EXERCISE TASK: Format the records below as a numbered list with one entry per line. Skip any blank lines and leave out the pictures.

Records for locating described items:
<<<<

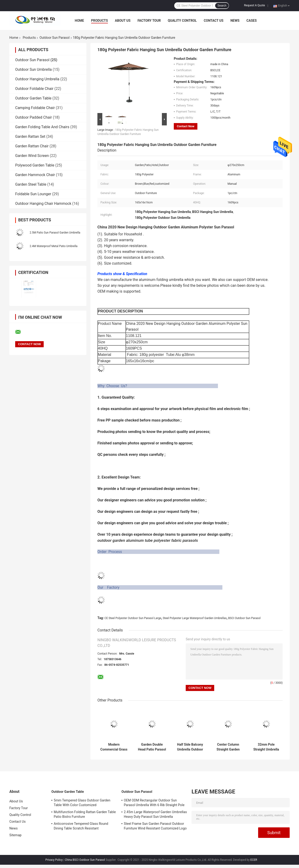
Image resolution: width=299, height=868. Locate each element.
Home (79, 21)
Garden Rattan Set (30, 136)
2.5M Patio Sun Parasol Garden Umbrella (55, 232)
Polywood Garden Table (35, 165)
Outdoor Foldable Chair (34, 89)
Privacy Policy (54, 860)
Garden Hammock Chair (35, 175)
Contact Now (186, 126)
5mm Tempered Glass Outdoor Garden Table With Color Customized (82, 802)
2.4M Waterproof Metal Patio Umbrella (54, 246)
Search (222, 5)
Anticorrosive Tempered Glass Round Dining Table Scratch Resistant (81, 826)
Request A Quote (255, 5)
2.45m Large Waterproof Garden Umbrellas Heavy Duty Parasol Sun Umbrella (155, 814)
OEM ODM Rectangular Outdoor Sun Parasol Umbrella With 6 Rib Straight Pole (154, 802)
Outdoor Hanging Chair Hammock (43, 204)
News (235, 21)
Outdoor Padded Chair (33, 117)
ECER (254, 860)
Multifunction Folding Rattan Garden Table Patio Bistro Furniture (85, 814)
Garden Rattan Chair (32, 146)
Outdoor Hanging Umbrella (37, 79)
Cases (251, 21)
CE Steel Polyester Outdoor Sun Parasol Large (133, 618)
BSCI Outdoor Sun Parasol (244, 618)
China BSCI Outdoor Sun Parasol (85, 860)
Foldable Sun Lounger (33, 194)
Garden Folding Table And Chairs (42, 127)
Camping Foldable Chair (35, 107)
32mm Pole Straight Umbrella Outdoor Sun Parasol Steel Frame (266, 747)
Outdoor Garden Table (33, 98)
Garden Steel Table (31, 184)
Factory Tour (149, 21)
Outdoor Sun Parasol (54, 37)
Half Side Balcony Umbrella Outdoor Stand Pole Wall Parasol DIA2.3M (190, 747)
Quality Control (182, 21)
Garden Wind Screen (32, 155)
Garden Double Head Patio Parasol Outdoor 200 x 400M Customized (152, 747)
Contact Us (213, 21)
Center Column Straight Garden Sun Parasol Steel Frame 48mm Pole (228, 747)
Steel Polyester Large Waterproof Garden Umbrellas (195, 618)
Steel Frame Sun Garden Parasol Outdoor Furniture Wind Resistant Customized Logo (155, 826)
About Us (123, 21)
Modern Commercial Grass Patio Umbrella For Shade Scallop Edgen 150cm (114, 747)
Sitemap (16, 835)
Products (99, 21)
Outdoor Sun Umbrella (33, 69)
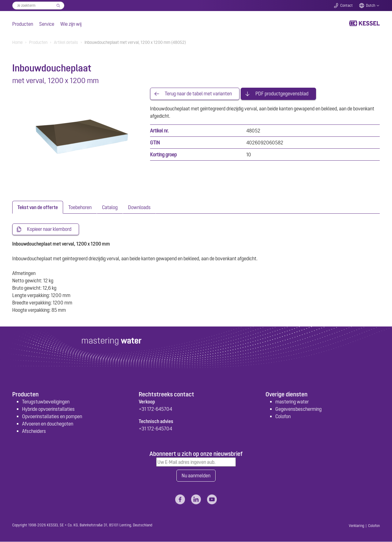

>>>>

EXERCISE RESULT:
1. Image resolution: width=299, height=868. Locate each element.
2. Home (79, 21)
3. Garden Rattan Set (30, 136)
4. 2.5M Patio Sun Parasol Garden Umbrella (55, 232)
5. Polywood Garden Table (35, 165)
6. Outdoor Foldable Chair (34, 89)
7. Privacy Policy (54, 860)
8. Garden Hammock Chair (35, 175)
9. Contact Now (186, 126)
10. 5mm Tempered Glass Outdoor Garden Table With Color Customized (82, 802)
11. 2.4M Waterproof Metal Patio Umbrella (54, 246)
12. Search (222, 5)
13. Anticorrosive Tempered Glass Round Dining Table Scratch Resistant (81, 826)
14. Request A Quote (255, 5)
15. 2.45m Large Waterproof Garden Umbrellas Heavy Duty Parasol Sun Umbrella (155, 814)
16. OEM ODM Rectangular Outdoor Sun Parasol Umbrella With 6 Rib Straight Pole (154, 802)
17. Outdoor Hanging Chair Hammock (43, 204)
18. News (235, 21)
19. Outdoor Padded Chair (33, 117)
20. ECER (254, 860)
21. Multifunction Folding Rattan Garden Table Patio Bistro Furniture (85, 814)
22. Garden Rattan Chair (32, 146)
23. Outdoor Hanging Umbrella (37, 79)
24. Cases (251, 21)
25. CE Steel Polyester Outdoor Sun Parasol Large (133, 618)
26. BSCI Outdoor Sun Parasol (244, 618)
27. China BSCI Outdoor Sun Parasol (85, 860)
28. Foldable Sun Lounger (33, 194)
29. Garden Folding Table And Chairs (42, 127)
30. Camping Foldable Chair (35, 107)
31. 32mm Pole Straight Umbrella Outdoor Sun Parasol Steel Frame (266, 747)
32. Outdoor Garden Table (33, 98)
33. Garden Steel Table (31, 184)
34. Factory Tour (149, 21)
35. Outdoor Sun Parasol (54, 37)
36. Half Side Balcony Umbrella Outdoor Stand Pole Wall Parasol DIA2.3M (190, 747)
37. Quality Control (182, 21)
38. Garden Wind Screen (32, 155)
39. Garden Double Head Patio Parasol Outdoor 200 x 400M Customized (152, 747)
40. Contact Us (213, 21)
41. Center Column Straight Garden Sun Parasol Steel Frame 48mm Pole (228, 747)
42. Steel Polyester Large Waterproof Garden Umbrellas (195, 618)
43. Steel Frame Sun Garden Parasol Outdoor Furniture Wind Resistant Customized Logo (155, 826)
44. About Us (123, 21)
45. Modern Commercial Grass Patio Umbrella For Shade Scallop Edgen 150cm (114, 747)
46. Sitemap (16, 835)
47. Products (99, 21)
48. Outdoor Sun Umbrella (33, 69)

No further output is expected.